-- EXERCISE DESCRIPTION --
Lay out everything from the line containing "Toggle the vertical tabs sidebar panel" down to the line containing "(x=65, y=83)", both included, as a Markdown table with the columns No. and Line. Skip blank lines and leave the pictures out.
**** DATASET EXTRACT ****
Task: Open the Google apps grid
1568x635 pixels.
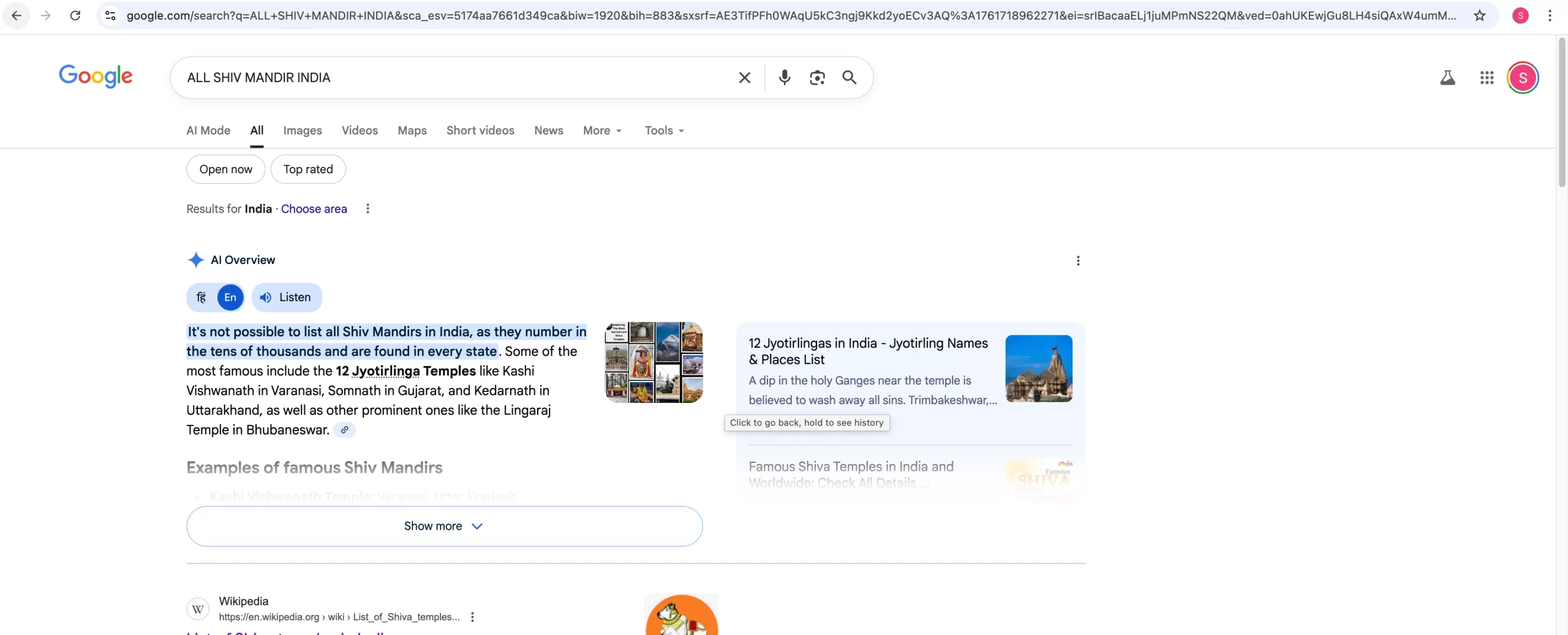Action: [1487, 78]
****
**** DATASET EXTRACT ****
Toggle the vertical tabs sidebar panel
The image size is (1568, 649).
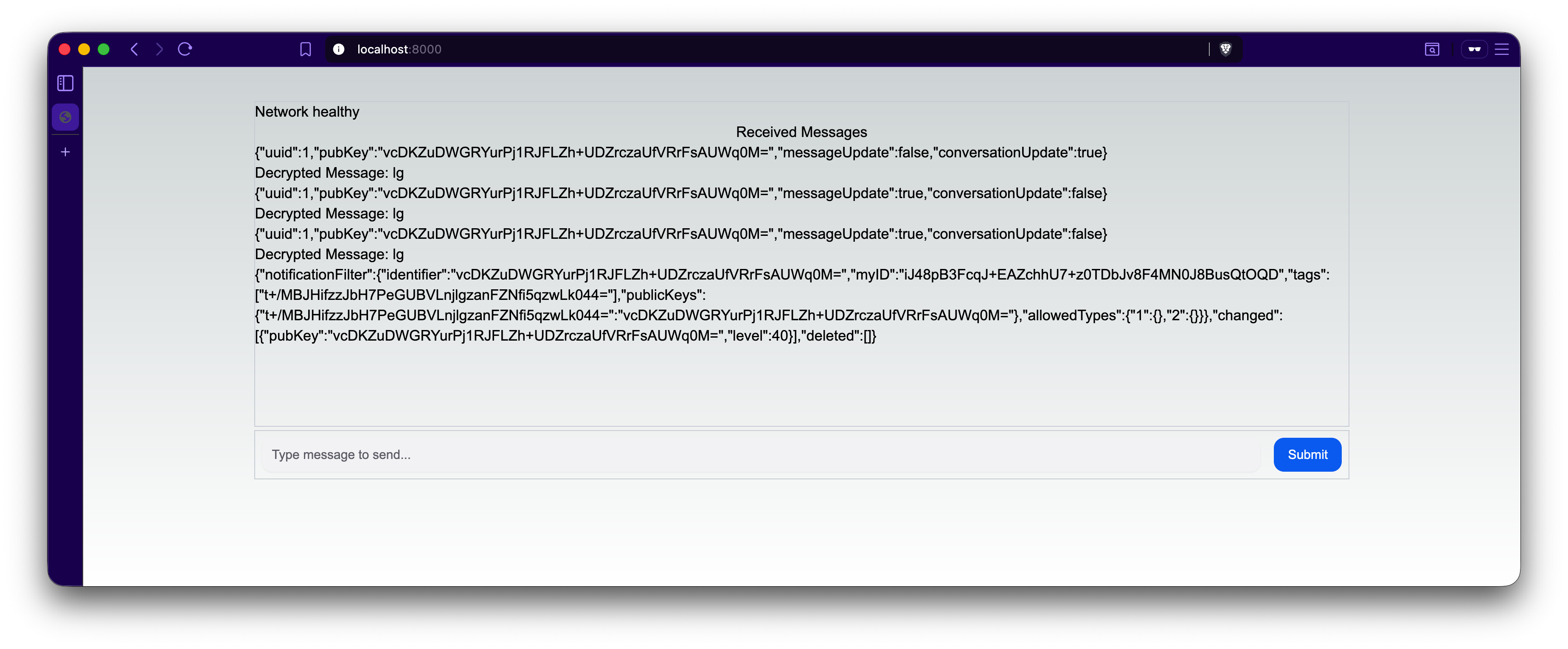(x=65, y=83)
****
-- EXERCISE SOLUTION --
| No. | Line |
|---|---|
| 1 | Toggle the vertical tabs sidebar panel |
| 2 | The image size is (1568, 649). |
| 3 | (x=65, y=83) |